How pages are indexed
First of all a page must be cacheable. For pages where the cache is disabled, no indexing will occur.
The "phash" is a unique identification of a "page" with regard to the indexer. So an entry in the index_phash table equals 1 resultrow in the search-results (called a phash-row).
A phash is a combination of the page-id, type, sys_language id, gr_list, MP and the cHash parameters of the page (function setT3Hashes()). If the phash is made for EXTERNAL media (item_type > 0) then it's a combination of the absolute filename hashes with any "subpage" indication, for instance if a PDF-document is splitted into subsections.
So for external media there is one phash-row for each file (except PDF-files where there may be more). But for TYPO3-pages there can be more phash-rows matching one single page. Obviously the type-parameter would normally always be only one, namely the type-number of the content page. And the cHash may be of importance for the result as well with regard to plugins using that. For instance a message board may make pages cacheable by using the cHash params. If so, each cached page will also be indexed. Thus many phash-rows for a single page-id.

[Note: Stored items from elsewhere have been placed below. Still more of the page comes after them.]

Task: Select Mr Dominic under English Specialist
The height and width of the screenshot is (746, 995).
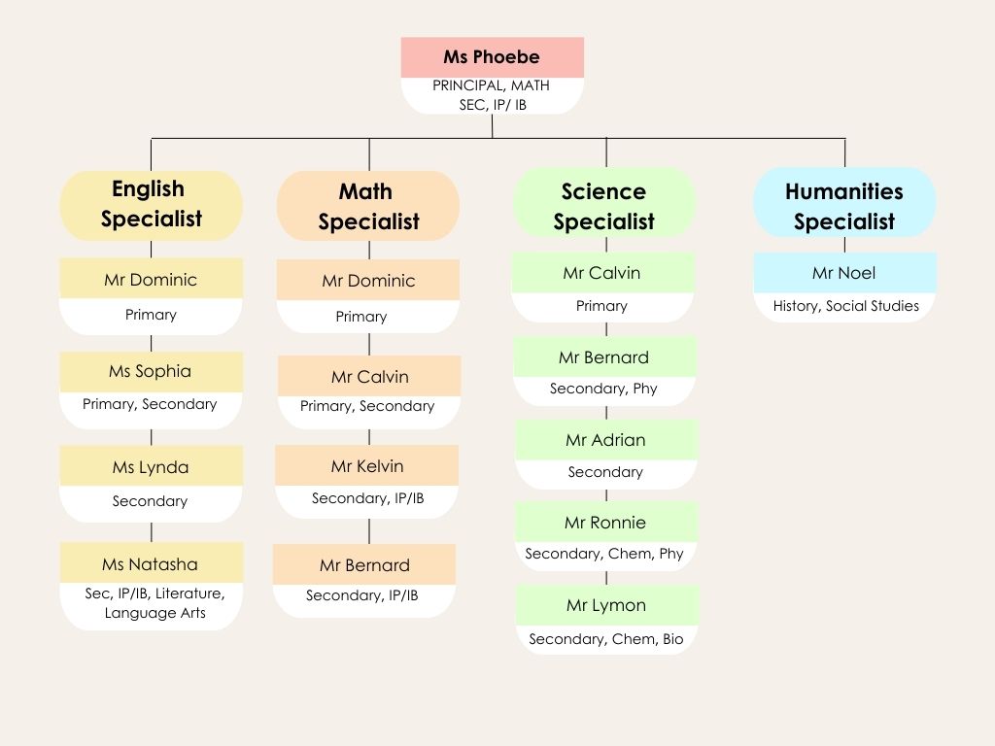Action: pos(151,296)
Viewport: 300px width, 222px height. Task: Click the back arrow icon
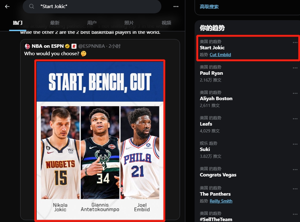click(x=7, y=7)
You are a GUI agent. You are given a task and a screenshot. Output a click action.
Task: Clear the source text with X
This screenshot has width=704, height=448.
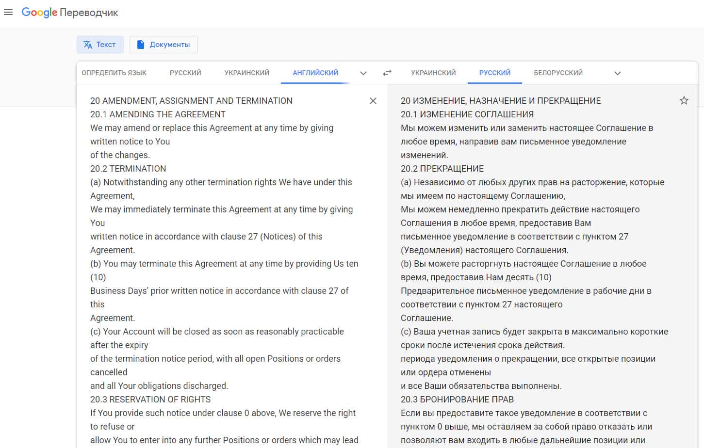pos(373,101)
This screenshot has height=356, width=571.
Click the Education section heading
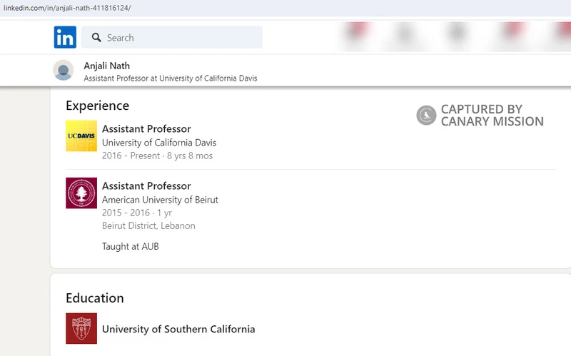click(95, 298)
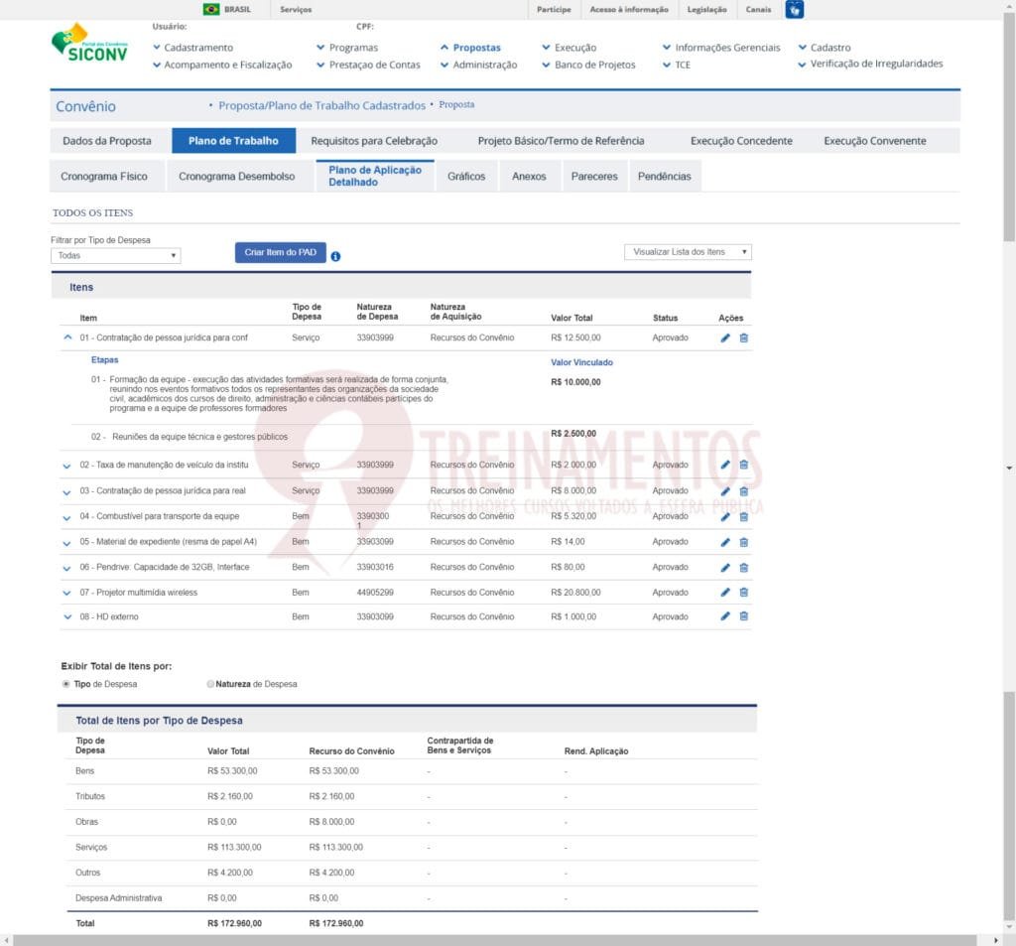The width and height of the screenshot is (1016, 946).
Task: Edit item 05 Material de expediente
Action: 725,542
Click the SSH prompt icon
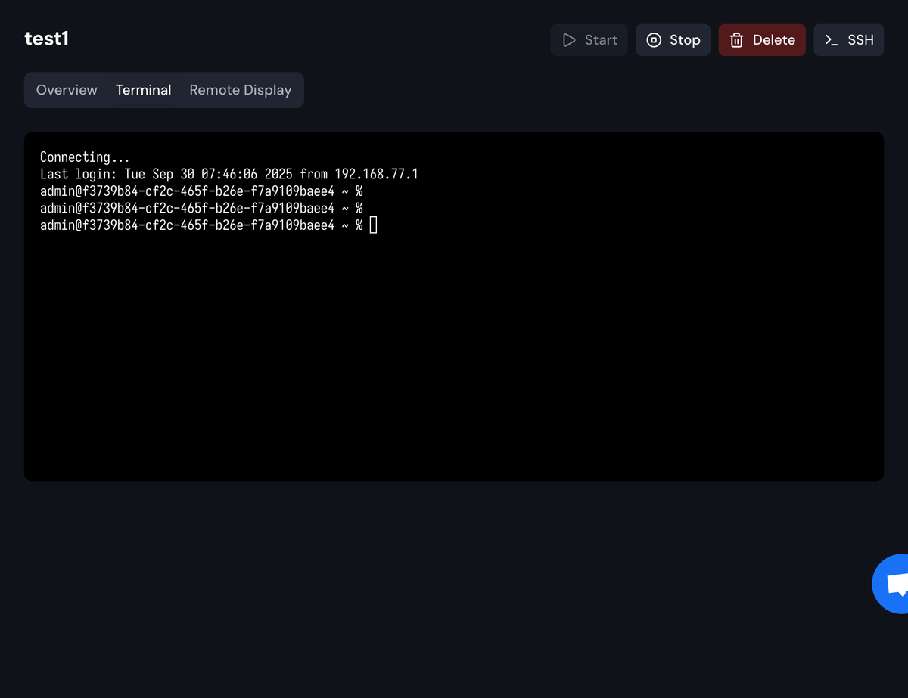This screenshot has height=698, width=908. pos(832,40)
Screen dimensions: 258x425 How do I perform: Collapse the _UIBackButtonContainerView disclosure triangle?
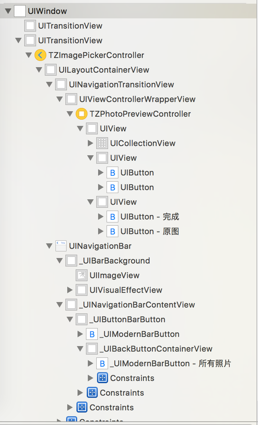pyautogui.click(x=80, y=349)
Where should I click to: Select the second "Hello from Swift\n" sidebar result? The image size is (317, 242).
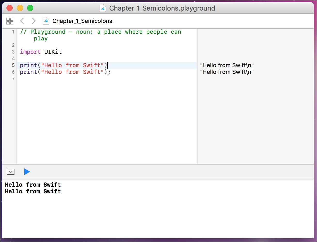click(227, 72)
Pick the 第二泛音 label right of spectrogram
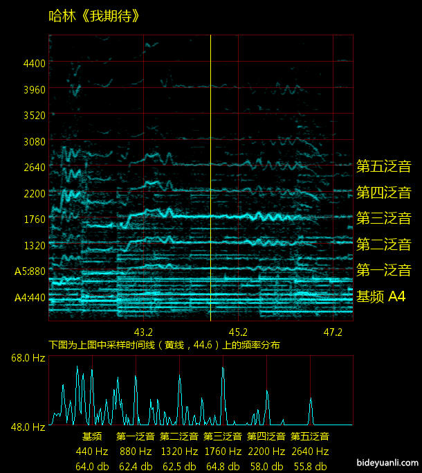The image size is (422, 473). tap(383, 244)
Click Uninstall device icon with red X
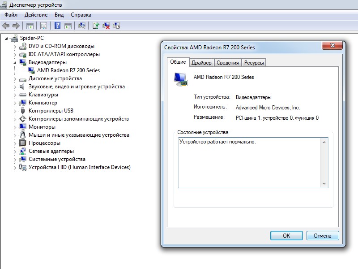Screen dimensions: 358x269 (107, 26)
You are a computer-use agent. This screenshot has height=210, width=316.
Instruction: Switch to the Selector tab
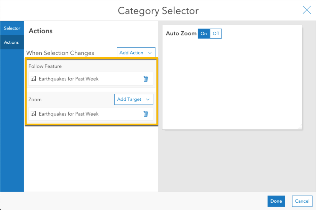12,28
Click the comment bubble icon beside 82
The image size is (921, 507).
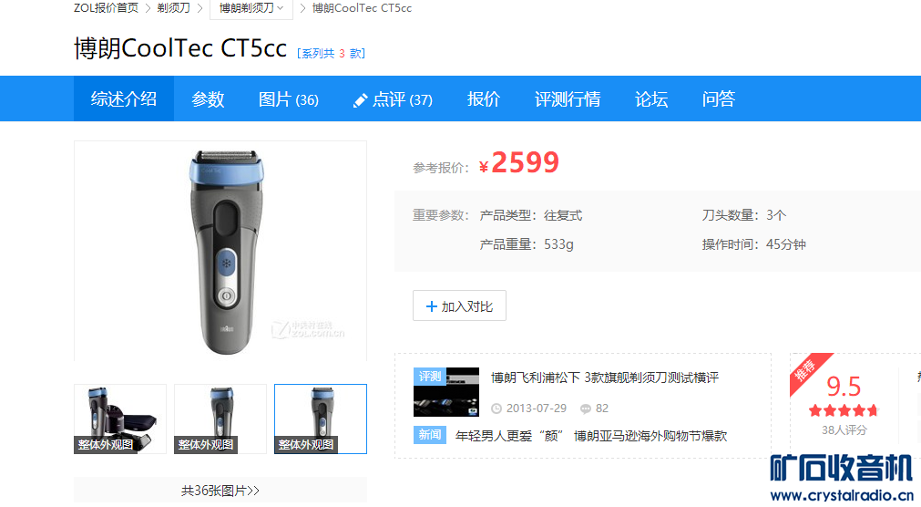pyautogui.click(x=585, y=409)
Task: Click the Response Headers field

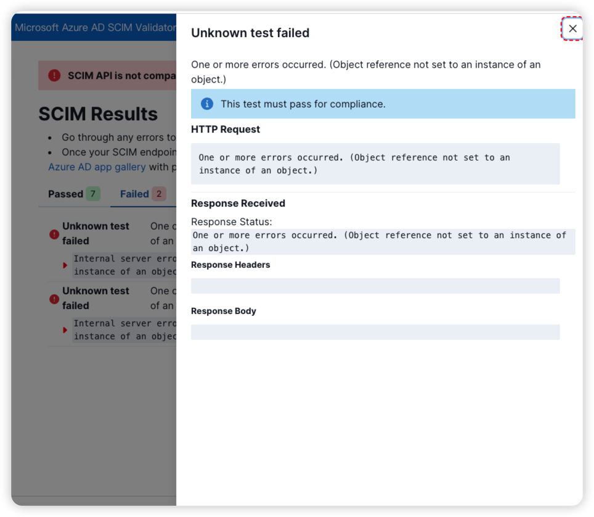Action: 375,285
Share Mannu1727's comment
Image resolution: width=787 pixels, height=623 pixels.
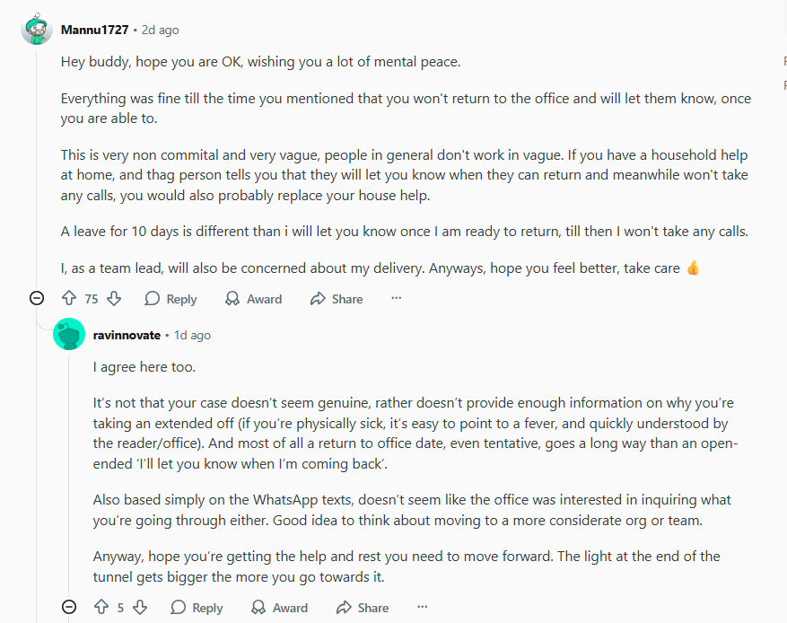(x=337, y=299)
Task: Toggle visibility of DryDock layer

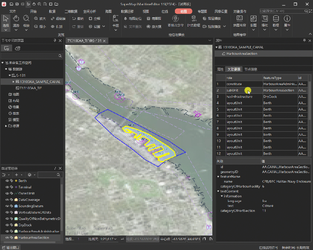Action: 7,225
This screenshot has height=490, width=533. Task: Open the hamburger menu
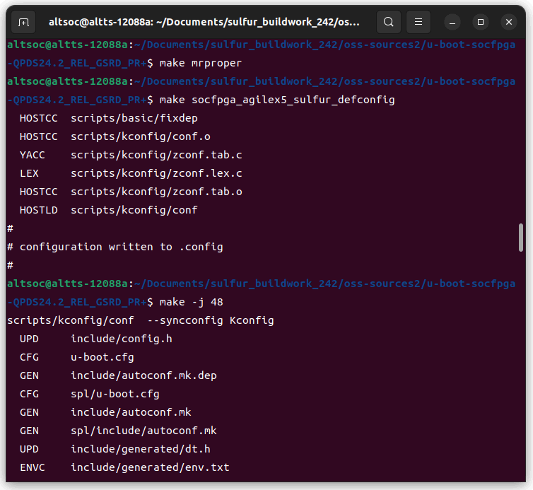pos(418,22)
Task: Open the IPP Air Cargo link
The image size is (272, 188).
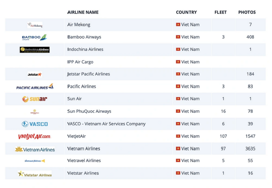Action: [x=80, y=62]
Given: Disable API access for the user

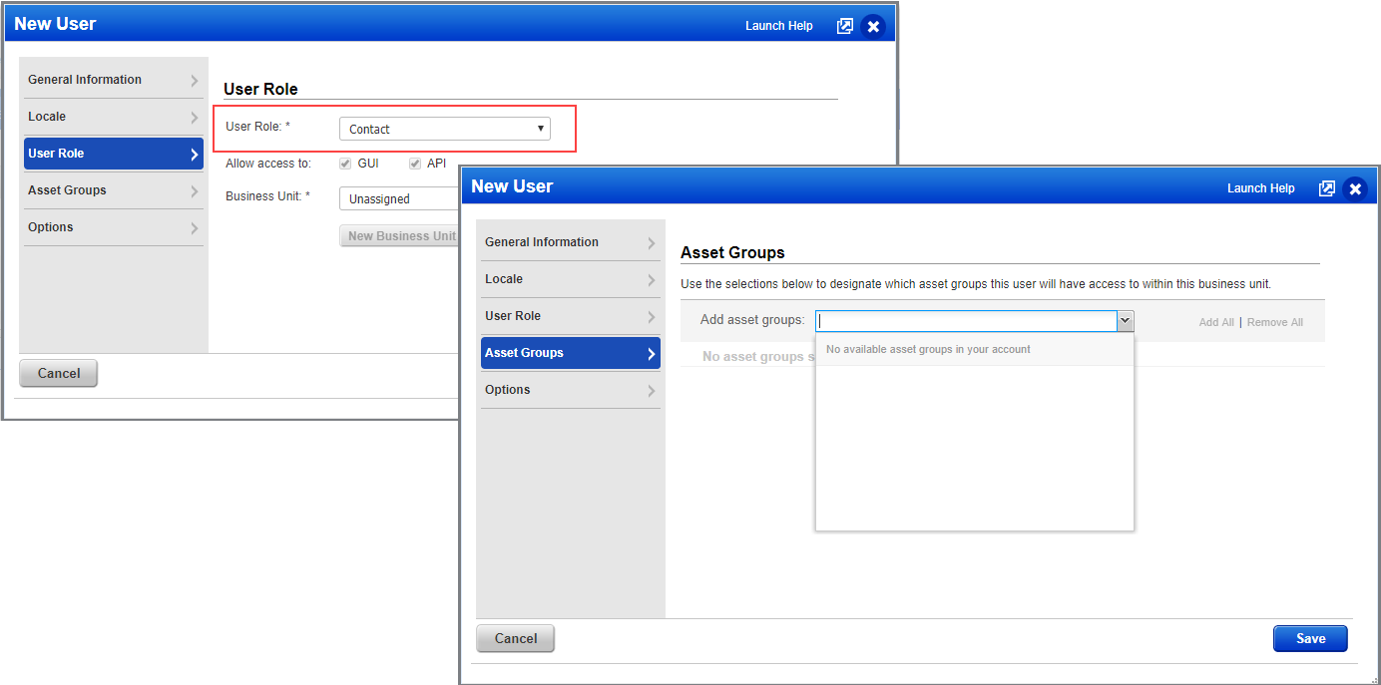Looking at the screenshot, I should 414,163.
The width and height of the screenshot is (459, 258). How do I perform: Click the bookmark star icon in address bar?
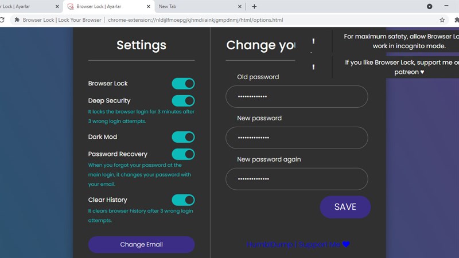(x=442, y=20)
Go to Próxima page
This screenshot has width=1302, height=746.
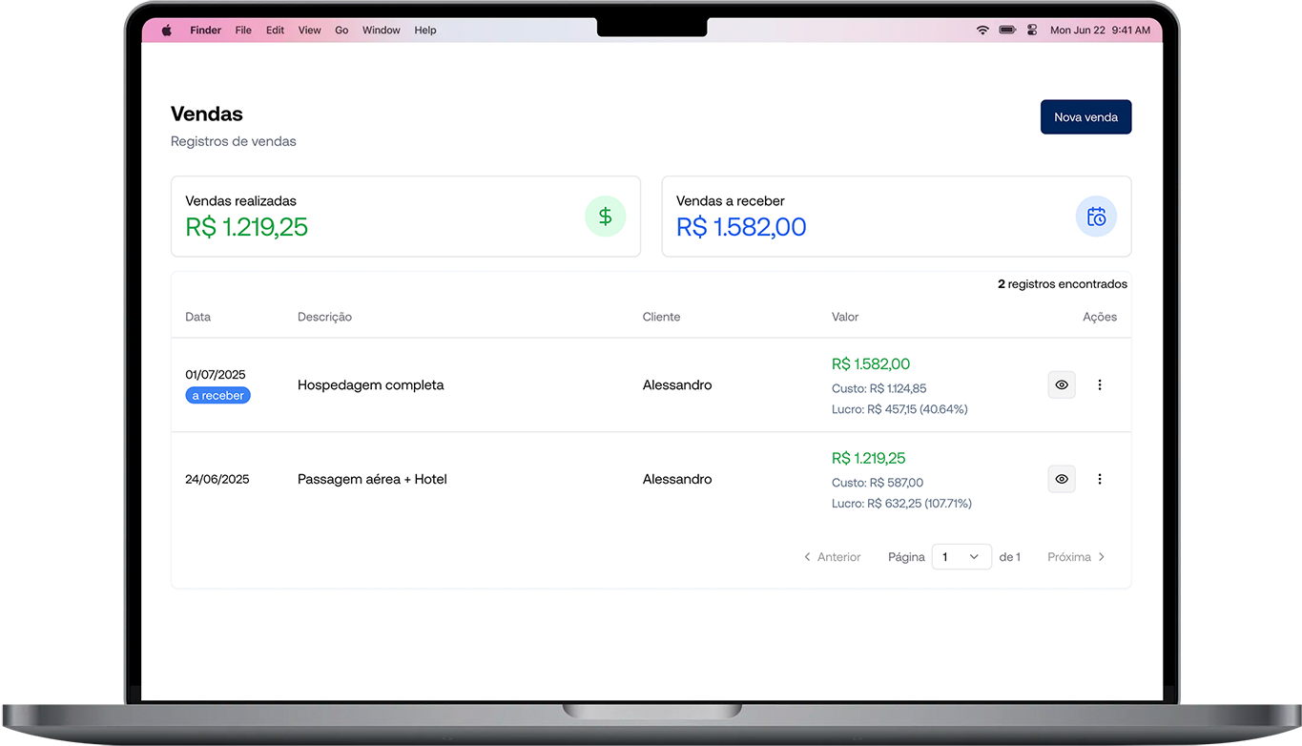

But the most tricky reason for having multiple phash-rows for a single TYPO3-page id is if the gr_list is set! This works like this: If a page has exactly the same content both with and without logins, then it's stored only once! If the page-content differs whether a user is logged in or not - it may even do so based on the fe_groups! - then it's indexed as many times as the content differs. The phash is of course different, but the phash_grouping value is the same.
The table index_grlist will always hold one record per phash-row (of item_type=0, that is TYPO3 pages). But it may also hold many more records. These point to the phash-row in question in the case of other gr_list combinations which actually had the SAME content - and thus refers to the same phash-row.